Problem —
Return the items word for word, from the very first line through the line containing "(x=258, y=360)", including that line.
====
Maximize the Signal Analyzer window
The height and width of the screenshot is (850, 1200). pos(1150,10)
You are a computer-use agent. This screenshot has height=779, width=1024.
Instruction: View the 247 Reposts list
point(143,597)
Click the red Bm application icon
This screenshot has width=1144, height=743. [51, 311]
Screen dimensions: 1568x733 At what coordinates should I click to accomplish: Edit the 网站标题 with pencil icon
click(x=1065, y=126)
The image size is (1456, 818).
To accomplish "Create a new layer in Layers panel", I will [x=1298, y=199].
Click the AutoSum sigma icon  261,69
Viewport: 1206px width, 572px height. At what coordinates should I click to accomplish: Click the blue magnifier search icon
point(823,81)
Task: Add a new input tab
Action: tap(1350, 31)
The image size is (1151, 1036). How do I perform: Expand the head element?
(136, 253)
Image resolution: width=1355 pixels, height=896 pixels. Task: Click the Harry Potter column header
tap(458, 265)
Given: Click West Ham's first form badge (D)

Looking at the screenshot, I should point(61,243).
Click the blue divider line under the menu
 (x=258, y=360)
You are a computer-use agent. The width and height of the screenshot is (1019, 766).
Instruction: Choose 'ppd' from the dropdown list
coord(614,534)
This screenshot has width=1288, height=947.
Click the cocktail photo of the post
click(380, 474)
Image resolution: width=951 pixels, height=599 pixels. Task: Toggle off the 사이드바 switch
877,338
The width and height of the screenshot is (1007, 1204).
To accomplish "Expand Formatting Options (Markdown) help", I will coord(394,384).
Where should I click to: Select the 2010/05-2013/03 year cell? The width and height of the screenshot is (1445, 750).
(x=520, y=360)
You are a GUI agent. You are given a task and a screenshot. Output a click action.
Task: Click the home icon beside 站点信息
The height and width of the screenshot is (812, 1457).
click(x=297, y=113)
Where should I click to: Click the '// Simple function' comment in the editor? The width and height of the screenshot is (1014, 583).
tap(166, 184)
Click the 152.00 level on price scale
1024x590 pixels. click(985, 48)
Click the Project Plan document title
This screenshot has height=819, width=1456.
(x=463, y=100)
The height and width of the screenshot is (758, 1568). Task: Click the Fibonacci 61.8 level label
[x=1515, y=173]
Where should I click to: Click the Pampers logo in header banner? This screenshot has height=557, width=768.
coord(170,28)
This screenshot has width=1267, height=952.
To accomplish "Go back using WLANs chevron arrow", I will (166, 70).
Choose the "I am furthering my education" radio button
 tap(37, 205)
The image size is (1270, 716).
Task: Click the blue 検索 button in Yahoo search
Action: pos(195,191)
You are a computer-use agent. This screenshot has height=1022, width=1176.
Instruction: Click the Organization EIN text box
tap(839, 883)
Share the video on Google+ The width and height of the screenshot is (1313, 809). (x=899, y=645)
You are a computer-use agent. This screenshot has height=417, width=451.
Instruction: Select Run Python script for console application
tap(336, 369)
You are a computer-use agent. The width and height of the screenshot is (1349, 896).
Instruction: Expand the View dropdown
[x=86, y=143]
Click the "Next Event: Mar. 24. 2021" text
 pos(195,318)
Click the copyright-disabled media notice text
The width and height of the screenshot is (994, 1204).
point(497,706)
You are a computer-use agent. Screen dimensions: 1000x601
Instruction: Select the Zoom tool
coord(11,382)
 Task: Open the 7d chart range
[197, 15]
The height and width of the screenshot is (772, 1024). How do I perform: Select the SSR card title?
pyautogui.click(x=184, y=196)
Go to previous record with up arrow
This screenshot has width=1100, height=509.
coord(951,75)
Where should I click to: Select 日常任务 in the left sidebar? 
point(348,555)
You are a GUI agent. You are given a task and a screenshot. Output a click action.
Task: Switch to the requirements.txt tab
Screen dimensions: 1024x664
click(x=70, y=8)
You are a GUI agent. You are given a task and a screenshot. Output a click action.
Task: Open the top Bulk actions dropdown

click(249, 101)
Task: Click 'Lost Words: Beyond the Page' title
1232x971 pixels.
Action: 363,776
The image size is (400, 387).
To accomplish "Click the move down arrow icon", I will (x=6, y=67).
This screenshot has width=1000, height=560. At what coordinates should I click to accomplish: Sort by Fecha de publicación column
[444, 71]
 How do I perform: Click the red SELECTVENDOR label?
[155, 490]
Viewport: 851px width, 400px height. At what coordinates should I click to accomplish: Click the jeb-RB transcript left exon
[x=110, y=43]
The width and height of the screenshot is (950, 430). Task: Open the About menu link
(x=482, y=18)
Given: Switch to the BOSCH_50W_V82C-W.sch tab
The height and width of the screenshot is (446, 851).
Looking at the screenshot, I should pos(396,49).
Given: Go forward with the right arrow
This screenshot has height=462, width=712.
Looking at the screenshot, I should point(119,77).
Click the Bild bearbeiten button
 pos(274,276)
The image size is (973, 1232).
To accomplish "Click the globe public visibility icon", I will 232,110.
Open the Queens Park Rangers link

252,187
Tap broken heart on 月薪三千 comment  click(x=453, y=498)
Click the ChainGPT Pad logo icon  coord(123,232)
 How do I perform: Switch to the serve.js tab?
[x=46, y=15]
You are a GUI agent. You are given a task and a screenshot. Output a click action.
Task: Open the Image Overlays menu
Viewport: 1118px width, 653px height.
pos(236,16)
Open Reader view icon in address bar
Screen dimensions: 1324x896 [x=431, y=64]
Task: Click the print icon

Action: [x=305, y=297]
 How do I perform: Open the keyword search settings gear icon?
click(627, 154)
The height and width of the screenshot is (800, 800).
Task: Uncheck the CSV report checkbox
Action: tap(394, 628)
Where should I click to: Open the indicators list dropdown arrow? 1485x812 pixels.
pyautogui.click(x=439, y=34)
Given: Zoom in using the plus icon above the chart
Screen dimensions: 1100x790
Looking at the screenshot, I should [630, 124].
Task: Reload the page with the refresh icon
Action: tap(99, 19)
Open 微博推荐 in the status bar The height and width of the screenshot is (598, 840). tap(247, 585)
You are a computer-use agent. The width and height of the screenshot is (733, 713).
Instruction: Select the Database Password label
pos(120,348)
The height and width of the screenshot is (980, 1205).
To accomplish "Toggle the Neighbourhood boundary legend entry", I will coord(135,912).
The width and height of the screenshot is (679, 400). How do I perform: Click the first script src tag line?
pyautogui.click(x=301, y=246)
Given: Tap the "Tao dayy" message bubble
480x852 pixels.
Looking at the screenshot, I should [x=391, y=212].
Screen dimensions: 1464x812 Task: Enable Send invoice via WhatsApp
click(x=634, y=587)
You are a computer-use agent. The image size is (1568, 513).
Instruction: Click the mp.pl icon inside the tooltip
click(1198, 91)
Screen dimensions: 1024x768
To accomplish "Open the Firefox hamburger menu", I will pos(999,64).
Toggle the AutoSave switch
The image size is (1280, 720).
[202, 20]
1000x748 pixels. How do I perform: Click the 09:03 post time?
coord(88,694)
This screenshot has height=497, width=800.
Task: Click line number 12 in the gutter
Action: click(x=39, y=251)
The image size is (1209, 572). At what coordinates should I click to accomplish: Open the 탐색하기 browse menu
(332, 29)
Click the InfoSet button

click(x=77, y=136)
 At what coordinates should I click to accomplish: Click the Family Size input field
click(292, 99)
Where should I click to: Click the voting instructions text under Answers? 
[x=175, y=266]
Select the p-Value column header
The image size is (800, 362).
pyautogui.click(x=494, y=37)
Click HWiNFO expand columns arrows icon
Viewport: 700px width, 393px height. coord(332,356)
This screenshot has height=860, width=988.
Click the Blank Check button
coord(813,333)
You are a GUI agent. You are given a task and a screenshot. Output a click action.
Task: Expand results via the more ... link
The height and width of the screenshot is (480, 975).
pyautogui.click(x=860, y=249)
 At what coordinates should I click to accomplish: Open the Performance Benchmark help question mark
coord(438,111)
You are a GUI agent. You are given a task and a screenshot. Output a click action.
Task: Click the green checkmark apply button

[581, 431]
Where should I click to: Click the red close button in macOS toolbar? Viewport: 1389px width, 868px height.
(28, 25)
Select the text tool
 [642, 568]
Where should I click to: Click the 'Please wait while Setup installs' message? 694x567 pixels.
====
Written response —
Maximize the Signal Analyzer window
The height and width of the screenshot is (850, 1200). pos(1150,10)
You are a computer-use agent. This screenshot has height=779, width=1024.
Instruction: View the 247 Reposts list
point(143,597)
Click the red Bm application icon
This screenshot has width=1144, height=743. [51, 311]
Screen dimensions: 1568x733 At what coordinates should I click to accomplish: Edit the 网站标题 with pencil icon
click(x=1065, y=126)
The image size is (1456, 818).
To accomplish "Create a new layer in Layers panel", I will [x=1298, y=199].
Click the AutoSum sigma icon  261,69
Viewport: 1206px width, 572px height. At what coordinates should I click to accomplish: Click the blue magnifier search icon
point(823,81)
Task: Add a new input tab
Action: tap(1350, 31)
The image size is (1151, 1036). How do I perform: Expand the head element?
(136, 253)
Image resolution: width=1355 pixels, height=896 pixels. Task: Click the Harry Potter column header
tap(458, 265)
Given: Click West Ham's first form badge (D)

Looking at the screenshot, I should point(61,243).
Click the blue divider line under the menu
 (x=258, y=360)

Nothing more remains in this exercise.